“Save at least 60% of your income when you start earning”, is the first financial advice that I ever received and it was from my accountancy teacher at school. From a young age we are taught about the importance of saving money and research has shown that women save more than men. A recent example would be from the Jan Dhan Yojna (zero minimum balance account) where the average balances held by women were 30% higher than that of men. And conventional advice is also that because of the wage gap, fewer active years in work on average due to childcare responsibilities and a higher life expectancy, it is important for women to save more of their income towards retirement. The Women and Money Power 2022 survey showed that gold, provident funds, fixed deposits and other traditional instruments is where Indian women put their money. They found that only 10% of their respondents were investing in stocks. A majority of respondents also had difficulty in understanding financial jargon and that also contributed to them shying away from market-based instruments. Another study found that if given 1000 USD, men were 2.5 times more likely to invest in stocks than women. The Girls that invest podcast and Ellevest are some great women led enterprises looking to give financial advice that cater to women. Simran Kaur from Girls that Invest mentions how money media hasn’t been inclusive enough of women and how that translates to investment behaviour. Financial independence is important and that stems from not just working for money but also from making our money work for us.

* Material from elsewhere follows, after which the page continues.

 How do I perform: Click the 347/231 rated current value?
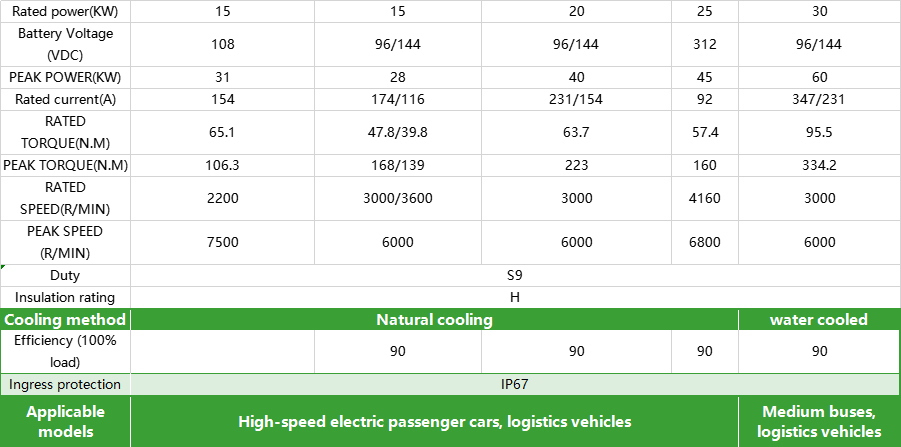click(819, 99)
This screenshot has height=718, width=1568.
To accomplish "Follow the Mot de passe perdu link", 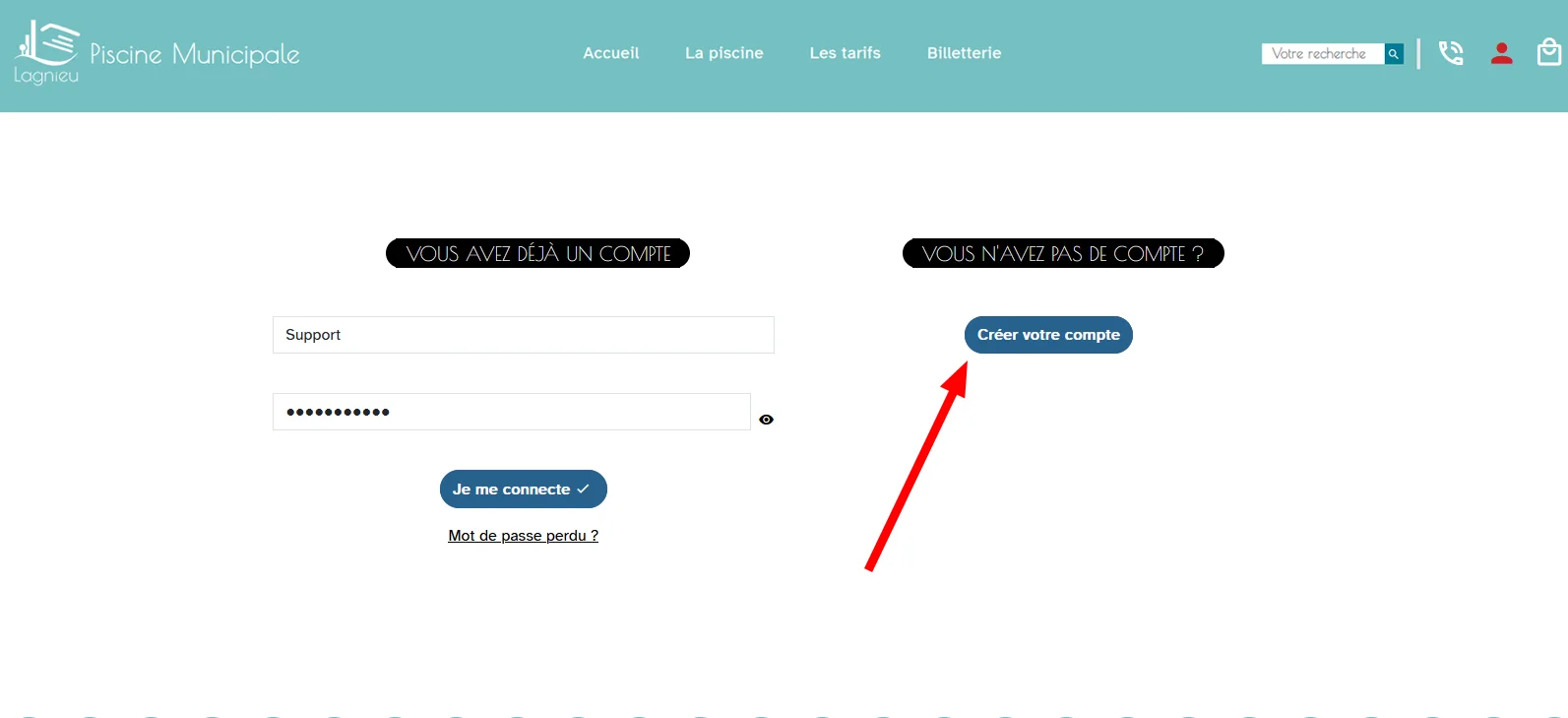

While women tend to save more, they do not invest as much. Savings deposits and fixed deposits are relatively secure instruments that a lot of women prefer. One can argue that maybe women just don’t want to invest! But, women choosing not to invest while having equal access to information and opportunities is different from now when women don’t invest because they do not know enough or feel like ‘it is not for them’. One’s investment choices depend on the level of income, stage of career and a ton of other reasons. People tend to be riskier with investments in their early years and prefer no-risk options as they grow older.
There is also a stark difference globally, in the way financial advice is given to men versus women. While financial advice in women’s magazines talk about how women can save money with groceries, men’s magazines focus on compounding and building wealth. Data from 2017 shows that financial firms spent 13 times more for advertising in male-skewed magazines and even if the financial advice reached women, the advertisements did not cater to them. This is also connected to the fact that women are severely underrepresented in financial services roles. Women are also seen to second guess their investments more than men even while making more returns. But, the number of women investing has substantially increased after the COVID-19 pandemic.
Now that we have established that, let us look at why it is important that more women invest!
Inflation eats money up. Inflation is the buzzword these days and with stagnant incomes and rising prices, cost of living has increased globally. While savings or even fixed deposits give us returns, they are minimal. It is increasingly getting hard to preserve the purchasing power of money. Retail inflation in India in October 2022 was 6.71%. The interest rate given by SBI for Savings Bank accounts is a mere 2.70%. It is quite impossible to successfully beat inflation if we only save our money. Knowing other avenues and investments will greatly help.
Women make good investors. We believe that women take fewer risks than men, especially while investing. That is a good thing because it means that they aren’t swayed by ‘hot-tips’ and do not trade on whims. Women do not invest as much as men even in traditional instruments but the existing difference becomes greater for riskier instruments like cryptocurrency. Interestingly though, women are willing to take more ‘social risk’ than men. Venture philanthropy investment teams that had a good representation of women took more risks, i.e. they were more willing to give chances and push more boundaries when it came to investing in social-impact issues. We need to collectively invest in cleaner and greener companies that are committed to inclusivity and more women investors will certainly help that cause.
Environmental, social and government (ESG) funds have become a popular means of ethical investing. Women’s interest in ESG funds and value based investing can also help in long term wealth creation. Let’s start off this New Year with the hope that more women let their money compound and work for them.